Хозяйка встала, взяла с холодильника записную книжку в дорогой кожаной обложке, полистала:
– Вот, запишите, надо будет, созвонитесь. А вы, Леночка, угощайтесь пирожками, вечером от скуки напекла, что одной делать, только по хозяйству, всякой ерундой занимаюсь! А вы служите, или тоже по дому?
– Служу, – улыбнулась Баньша. – Только какая теперь служба с этими самоизоляциями, вирусами… Учитель я, младшие классы. Когда в школу теперь допустят? Обещают к первому сентября с эпидемией управится, кто-ж его знает.
– Бросьте, придумали эпидемию! Что хотят, то и воротят. Распустилось нынешнее правительство! Я, правда, самодержавия не застала, но отец мне порассказывал, и маменька, пока жива была…
– Сочувствую…
– Бросьте! Всё идёт своей дорогой, все уйдём…
– Значит, всё у вас в порядке, Вероника Олеговна?
– Что мне сделается, Геночка. Грех хвалиться, но я ещё, ого-го! А, то! – как говорят в Адессе.
– Да, я помню, вы жили там некоторое время. Но, мне интересно вот что. В последнее время, особенно в связи с вирусной пандемией, а ещё и кризис, девальвация… мы с Леной проводим вроде социологического исследования. Вы как думаете, общество примет все эти изменения? Ведь сколько частников разорилось, сколько работников лишились возможности зарабатывать…

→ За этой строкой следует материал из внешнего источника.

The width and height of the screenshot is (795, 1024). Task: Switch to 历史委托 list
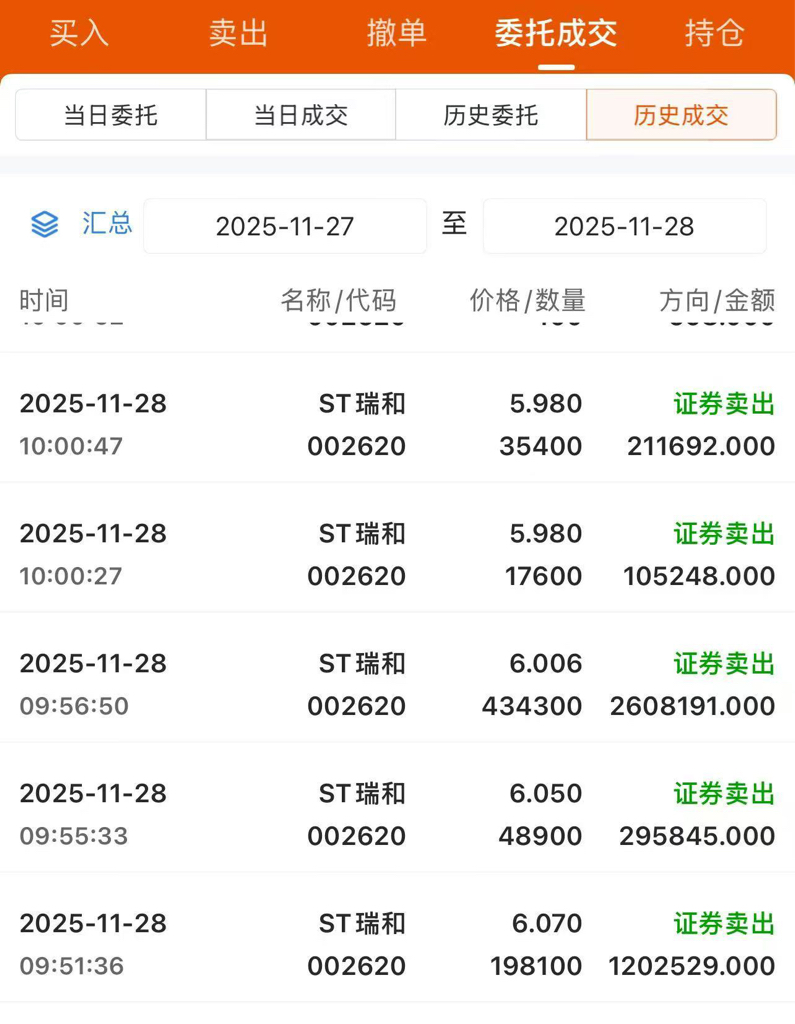coord(491,115)
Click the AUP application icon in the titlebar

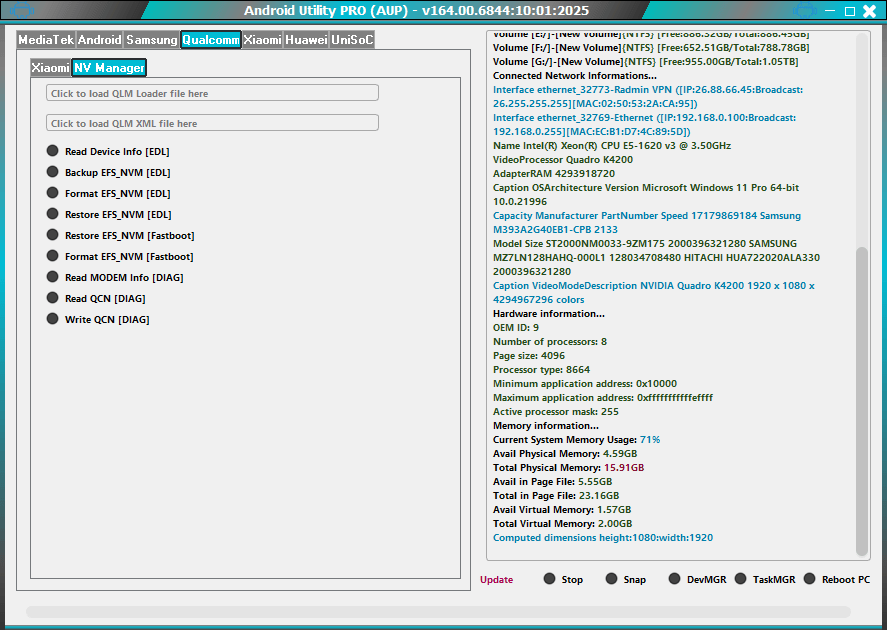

– Перестаньте, Геннадий, старой чертовке уши загружать! Всё я понимаю. Вы хотели с Васей поговорить, а я человек полностью прошлого века, я сейчас уже и не разбираюсь ни в политике, ни в терминологии. Когда страна победила в Великой войне, я надеялась, что возвращается Великая Россия. Но нет, победил партийный дух. Он разделил народ на две части, на тех, кто управляет, и тех, кто в стаде. В одних он высвободил единоначалие, в других стадность. Нынешние цари – а их много в одной упряжке – загнали страну в капкан. Но и они сами там-же. На заграницу надеются? Заграница к русским уважительно относилась сто лет назад, чуть побольше. А сейчас мы для них, что старая дойная корова. И вымя пустое, и шкура дырявая. Не найдут они там пристанища, да и жить им сколько осталось? Ведь в страхе существуют, разве это жизнь, с их мешками денег? А ведь можно и на зарплату хорошо жить, не боясь ничего, она у них – официальная – не в пример нашей! Это вот и есть вирус наш российский, бездумное сребролюбие. Бездумное и безумное.
– Полностью согласен. Да и каждый здравомыслящий человек в стране думает так-же. Но от нас это уже не зависит. Я и о другом хотел спросить. Вы в последнее время, вот, буквально два-три месяца ничего странного не замечали? Я хочу сказать, не о каких-то перегибах, а о сущности. Изменения реальности, так это сейчас говорят квантовые физики.
– Барабашек?
– Ну… я не сказал-бы так гиперболически…
– Перестаньте смущаться, Гена. Жизнь сейчас настолько странная, что уже ничему нельзя удивляться. Слышала от кумушек на рынке много непривычного, но сама нет, не сталкивалась. Да я уже никакой нечисти не боюсь, вот она меня и обходит…
– Забавная старушка, – заметила Баньша, когда они сели в машину, и закурила. – И знаешь, мне кажется, она переживёт всех наших узурпаторов.
– Ей уже под девяносто.
– Ну и что? Её это, кажется, нисколько не напрягает. А ты шутник.
– Ты о чём?
– Когда представлял нас. Моя, говорит, жена! Пока, говорит, гражданская! Зачем старушку в заблуждение вводить?
Лич покосился и ничего не сказал.
– Молчишь? А ведь, кажется, взрослый человек.
Лич нажал на тормоз, свернул к тротуару, остановил машину. Они сидели и молчали. Потом он осторожно, боясь сказать не то слово, начал:
– Ты должна понимать…
– Я всё понимаю, Лич, – печально сказала Баньша. – Ты, такой крутой, вон, пистолет в штанах… И ты просто трус.
– Да! Я боюсь! И здесь, при знакомстве, я сказал так, потому что ты не стала-бы скандалить. Так, ради приличия.